Data section ::

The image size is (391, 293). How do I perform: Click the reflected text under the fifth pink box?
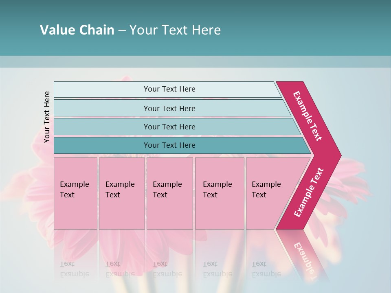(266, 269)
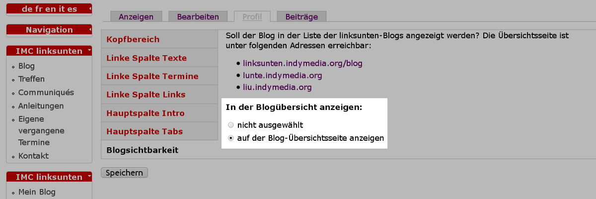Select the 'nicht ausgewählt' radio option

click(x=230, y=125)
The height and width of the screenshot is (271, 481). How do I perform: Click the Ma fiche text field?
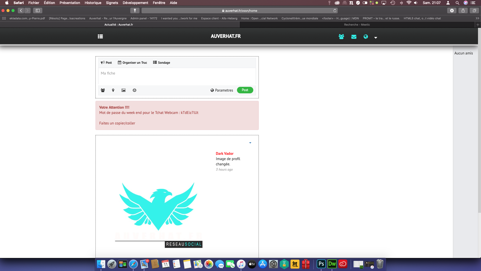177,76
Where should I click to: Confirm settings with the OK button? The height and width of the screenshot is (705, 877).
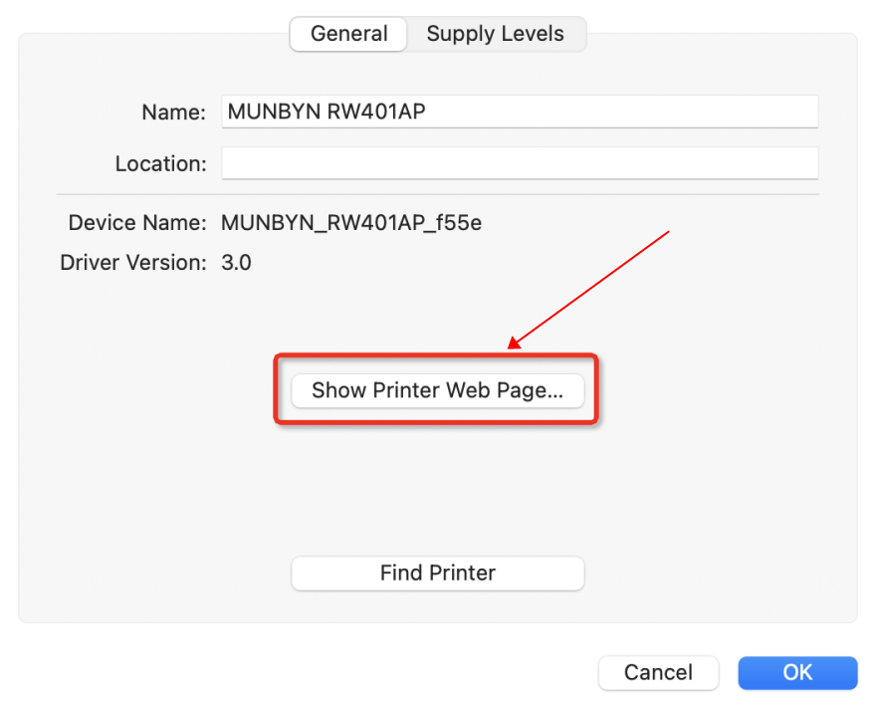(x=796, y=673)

What the task requires ::
Rewrite the lines above with "screenshot" replaced by "screen image" everywhere, changing nothing else. Leave the pictures out of your answer.

Solution to this task ::
The image size is (391, 293). How do I perform: Click the reflected text under the fifth pink box?
(266, 269)
Select the 'nicht ausgewählt' radio option

click(x=230, y=125)
The height and width of the screen image is (271, 481). How do I perform: Click the Ma fiche text field?
177,76
Where should I click to: Confirm settings with the OK button? The height and width of the screen image is (705, 877).
(x=796, y=673)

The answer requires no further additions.